Saturday, December 12, 2009

The manner in which people consume

The manner in which people consume, the priority of needs and the wants they attempts to satisfy, and the manner in which they satisfy them are functions of their culture that temper, mold, and dictate their style of living. Culture is the human made part of human environment – the sum total of knowledge, beliefs, arts, morals, laws, customs, and any other capabilities and habits acquired by humans as members of society.

Markets constantly change; they are not static but evolve, expand and contract in response to marketing effort, economic conditions, and other cultural influences. Markets and market behavior are part of a country’s culture. One cannot truly understand how markets evolve or how they react to a marketer’s effort without appreciating that markets are a result of culture. Markets are the result of the three way interaction of a marketer’s efforts, economic conditions and all other elements of the culture demands of the market, but they also are acting as agents of change whenever the product or idea being marketed is innovative. Whatever the degree of acceptance in whatever level of culture, the use of something new is the beginning of cultural change, and marketer becomes a change agent.

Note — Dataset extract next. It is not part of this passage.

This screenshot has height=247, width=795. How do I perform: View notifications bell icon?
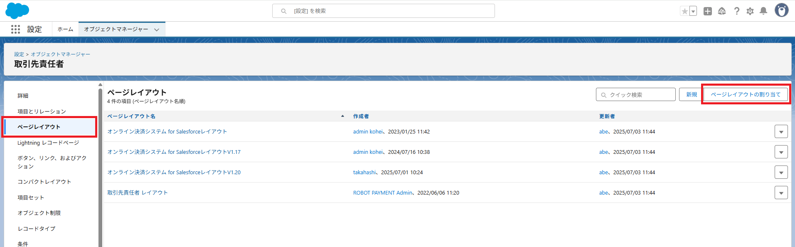763,11
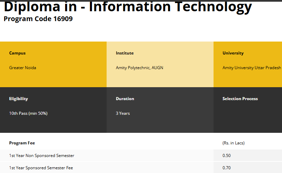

A discussion of the broad concept of culture as the foundation for international marketing is presented in this chapter. Business culture in Global Marketing discusses culture and how it influences business practice and the behaviors and thinking of managers.

This article’s purpose is to heighten the reader’s sensitivity to the dynamics of culture. It is neither a treatise on cultural information about a particular country nor a thorough marketing science or epidemiological study of the various topics. Rather, it is designed to emphasize the importance if cultural differences to marketers and the need for study of each country’s culture(s) and all its origin and elements and to point out some relevant aspects on which to focus.

Culture’s Pervasive Impact:

Culture affects every of our lives, very day, from birth to death, and everything in between. It affects how we spend money and how we consume in general. It even affects how we sleep. For example, we are told that Spaniards sleep less than other European and Japanese children often sleep with their parents. You can clearly see culture operating in the birthrates tables. When you look across the data from the three countries, the gradual decline beginning 1960s is evident. As countries move, from agricultural to industrial to service economy birth rate declines. Immediate causes may be government policies and birth control technologies, but a global change in values is also occurring. Almost everywhere smaller families are becoming favored. This cultural change now leads experts to predict that the planet’s population will, actually begin to decline after 2050 unless major breakthroughs in longevity intervene as some predict.

Please notice the little peaks in 1976 and 1988 in the Singapore data. The same pattern can be seen in birthrate data from Taiwan. Those extra births are not a matter of random fluctuation. In Chinese cultures being born in the Year of the Dragon (12 animals – dogs, rats, rabbits, pigs etc – correspond to specific years in the calendar) is considered good luck. Such birthrate spikes have implications for sellers of diapers, toys, schools, colleges, and so forth in successive years in Singapore. However, superstitious have an even stronger influence on the birthrates in Japan. A one year 20 percent drop in Japanese fertility rates in 1966 was caused by a belief that women born in the Year of the Fire Horse, which occurs every 60 years will lead unhappy lives and perhaps murder their husbands. This sudden and substantial decline in fertility, which has occurred historically every 60 years since Japan started keeping birth records, reflects abstinence, abortions, and birth certificate fudging. This superstition has resulted in the stigmatization of women born, in 1966 and has had a large impact on market potential for a wide variety of consumer goods and services in Japan. It will be interesting to see how technological innovations and culture will interact in Japan in 2026 the next Year of the Fire Horse.